== Assignment ==
The lines of the records that include "Trương" should all be copied.

== Records for this exercise ==
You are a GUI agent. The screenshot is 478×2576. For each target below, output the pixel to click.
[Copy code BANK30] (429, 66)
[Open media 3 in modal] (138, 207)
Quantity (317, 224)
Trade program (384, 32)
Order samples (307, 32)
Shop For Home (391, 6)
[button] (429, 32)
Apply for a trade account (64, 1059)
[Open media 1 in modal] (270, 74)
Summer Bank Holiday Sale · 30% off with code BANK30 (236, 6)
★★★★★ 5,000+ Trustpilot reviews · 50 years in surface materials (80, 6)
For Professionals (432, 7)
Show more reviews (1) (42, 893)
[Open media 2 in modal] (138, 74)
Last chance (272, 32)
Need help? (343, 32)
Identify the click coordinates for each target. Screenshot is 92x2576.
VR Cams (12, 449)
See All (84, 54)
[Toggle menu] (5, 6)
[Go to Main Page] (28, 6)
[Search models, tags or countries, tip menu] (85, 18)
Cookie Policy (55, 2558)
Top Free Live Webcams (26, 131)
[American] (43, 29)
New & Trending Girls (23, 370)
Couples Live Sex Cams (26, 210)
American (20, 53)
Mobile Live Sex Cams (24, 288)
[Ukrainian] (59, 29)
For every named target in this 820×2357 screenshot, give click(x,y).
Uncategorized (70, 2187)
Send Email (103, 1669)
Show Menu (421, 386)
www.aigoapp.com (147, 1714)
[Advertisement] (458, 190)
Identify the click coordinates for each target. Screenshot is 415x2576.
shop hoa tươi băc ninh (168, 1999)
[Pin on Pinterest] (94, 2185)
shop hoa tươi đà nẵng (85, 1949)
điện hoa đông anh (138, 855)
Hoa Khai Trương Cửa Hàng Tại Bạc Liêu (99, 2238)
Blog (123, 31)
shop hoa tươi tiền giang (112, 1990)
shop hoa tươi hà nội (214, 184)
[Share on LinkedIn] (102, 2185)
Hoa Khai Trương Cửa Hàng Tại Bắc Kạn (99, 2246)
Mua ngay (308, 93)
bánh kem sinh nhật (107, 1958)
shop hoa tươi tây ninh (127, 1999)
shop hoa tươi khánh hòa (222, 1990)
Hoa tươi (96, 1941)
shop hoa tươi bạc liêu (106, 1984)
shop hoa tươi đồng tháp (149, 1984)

== Response ==
Hoa Khai Trương Cửa Hàng Tại Bạc Liêu (99, 2238)
Hoa Khai Trương Cửa Hàng Tại Bắc Kạn (99, 2246)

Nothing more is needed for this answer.